Goal of the exercise:
Tally the lines of the listing that contain the word "agent", then give the total and nothing else.

Input data:
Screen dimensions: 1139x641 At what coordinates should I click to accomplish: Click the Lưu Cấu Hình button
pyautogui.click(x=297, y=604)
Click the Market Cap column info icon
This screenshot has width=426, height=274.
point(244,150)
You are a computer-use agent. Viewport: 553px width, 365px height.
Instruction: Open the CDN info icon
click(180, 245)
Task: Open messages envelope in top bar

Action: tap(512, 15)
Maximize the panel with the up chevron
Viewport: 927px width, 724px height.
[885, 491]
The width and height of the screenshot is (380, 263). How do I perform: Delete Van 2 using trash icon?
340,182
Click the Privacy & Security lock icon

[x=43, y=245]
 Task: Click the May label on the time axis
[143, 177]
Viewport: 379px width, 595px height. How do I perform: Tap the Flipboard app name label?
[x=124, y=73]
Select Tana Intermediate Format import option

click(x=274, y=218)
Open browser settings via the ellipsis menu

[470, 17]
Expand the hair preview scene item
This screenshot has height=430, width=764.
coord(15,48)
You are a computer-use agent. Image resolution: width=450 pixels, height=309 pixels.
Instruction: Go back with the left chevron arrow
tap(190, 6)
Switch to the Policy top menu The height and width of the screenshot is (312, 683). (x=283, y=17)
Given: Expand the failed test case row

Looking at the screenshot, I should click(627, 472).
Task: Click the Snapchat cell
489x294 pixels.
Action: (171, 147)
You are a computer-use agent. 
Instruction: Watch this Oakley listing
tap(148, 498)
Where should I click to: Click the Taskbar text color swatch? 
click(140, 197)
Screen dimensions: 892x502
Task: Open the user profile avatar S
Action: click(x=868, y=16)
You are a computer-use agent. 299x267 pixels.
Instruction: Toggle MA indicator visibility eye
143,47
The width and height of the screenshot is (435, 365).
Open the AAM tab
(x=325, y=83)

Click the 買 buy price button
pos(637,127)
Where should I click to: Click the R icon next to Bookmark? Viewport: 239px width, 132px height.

Solution to the problem:
4